→ **What the exercise asks**
Exactly the lines below, starting with the one containing "This screenshot has" and going on through the one containing "Task: Click the chevron next to Features", must be reproduced, both ends included, and no pictures with them.

→ **Excerpted records**
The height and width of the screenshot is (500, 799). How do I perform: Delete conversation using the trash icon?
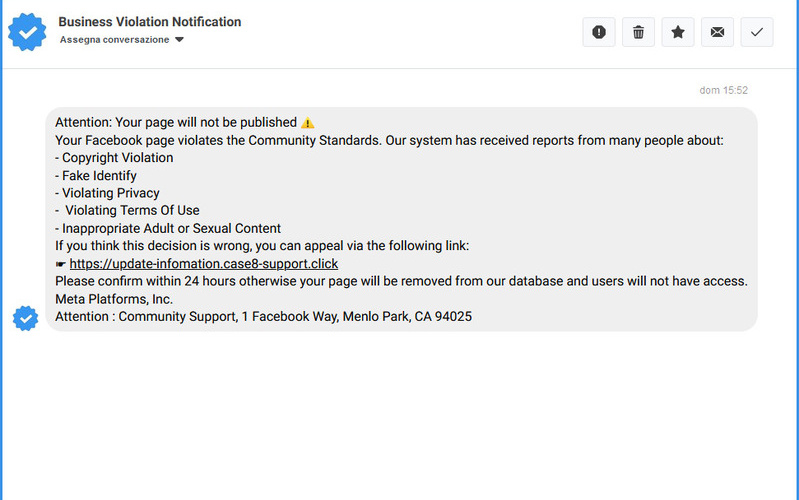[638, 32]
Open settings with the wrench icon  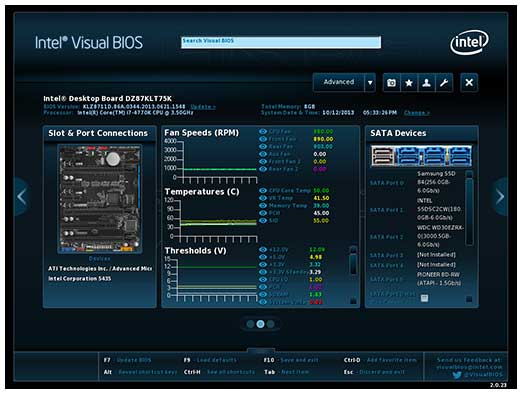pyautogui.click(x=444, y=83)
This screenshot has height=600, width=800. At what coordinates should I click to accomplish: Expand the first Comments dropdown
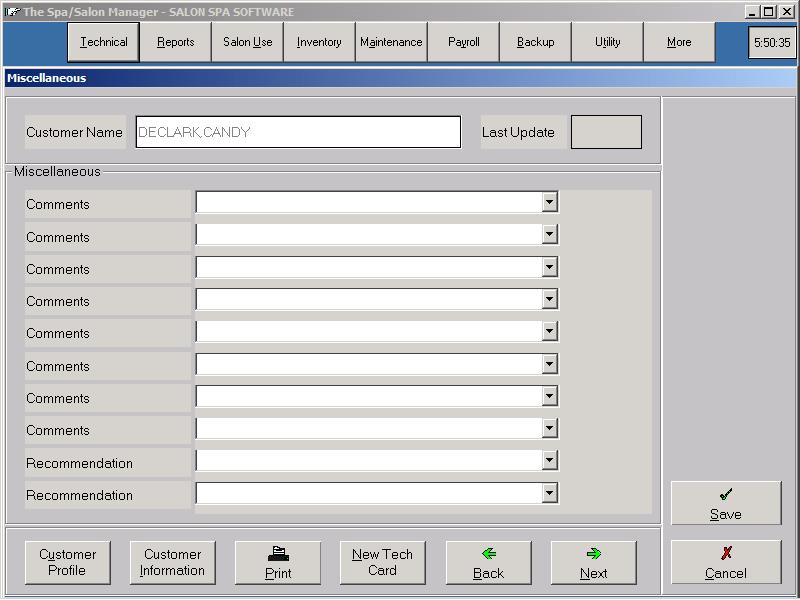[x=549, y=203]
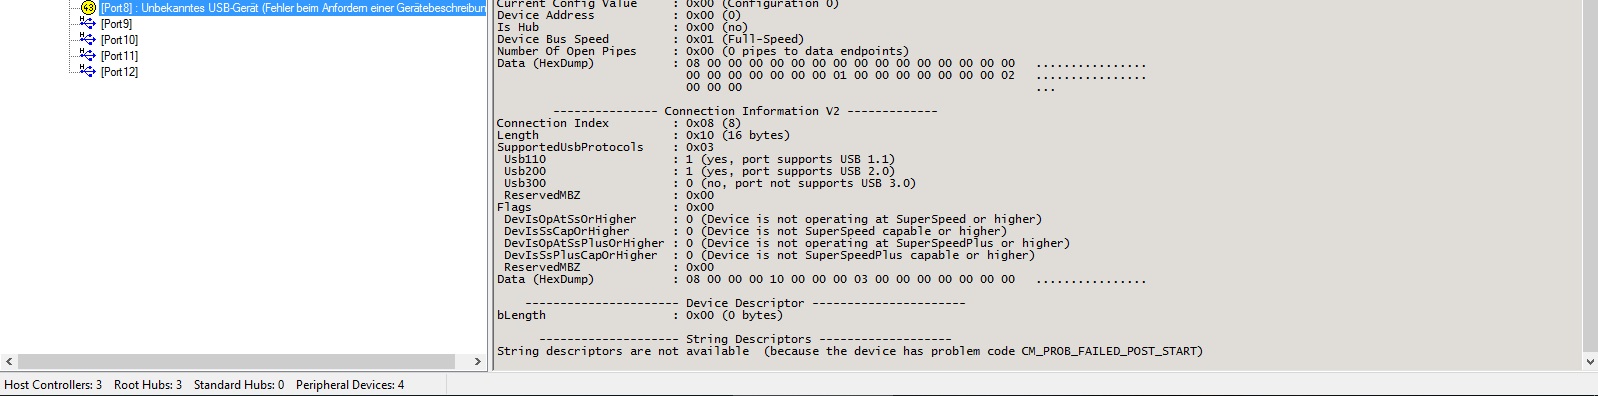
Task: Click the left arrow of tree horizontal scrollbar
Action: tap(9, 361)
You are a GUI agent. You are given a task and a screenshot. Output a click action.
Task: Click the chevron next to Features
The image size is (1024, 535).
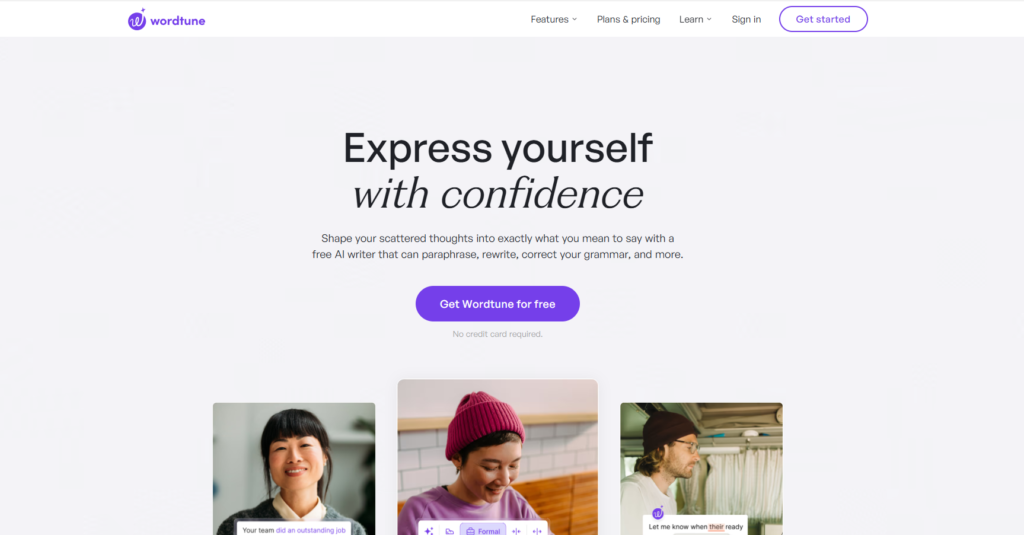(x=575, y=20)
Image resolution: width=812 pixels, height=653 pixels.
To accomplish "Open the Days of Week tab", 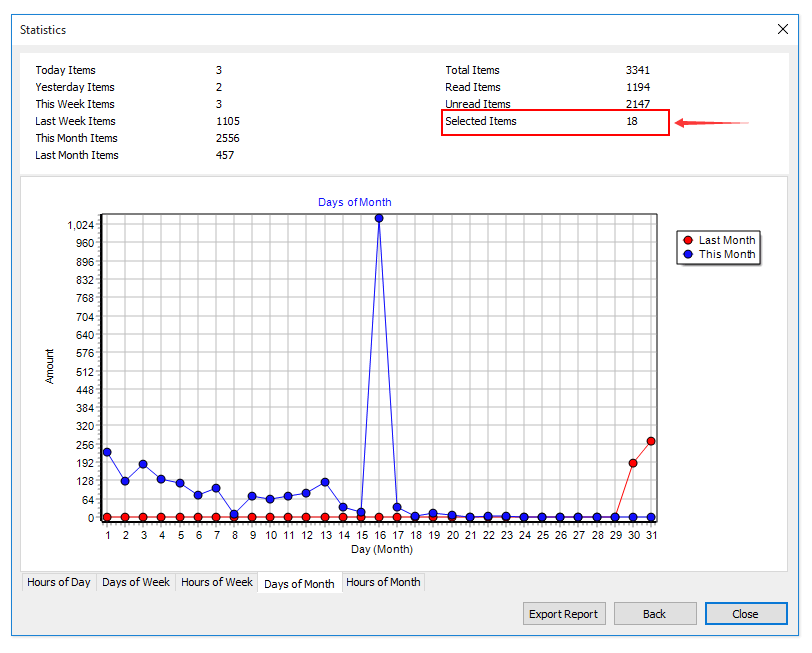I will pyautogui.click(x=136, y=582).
==
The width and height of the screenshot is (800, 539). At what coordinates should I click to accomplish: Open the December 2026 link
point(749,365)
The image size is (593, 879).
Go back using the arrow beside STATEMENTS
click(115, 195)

→ **Written reply**
This screenshot has height=600, width=800. At what coordinates should I click to accomplish: Expand the first Comments dropdown
[x=549, y=203]
Task: Click the left arrow of tree horizontal scrollbar
Action: tap(9, 361)
You are a GUI agent. You are given a task and a screenshot. Output a click action.
Task: Click the chevron next to Features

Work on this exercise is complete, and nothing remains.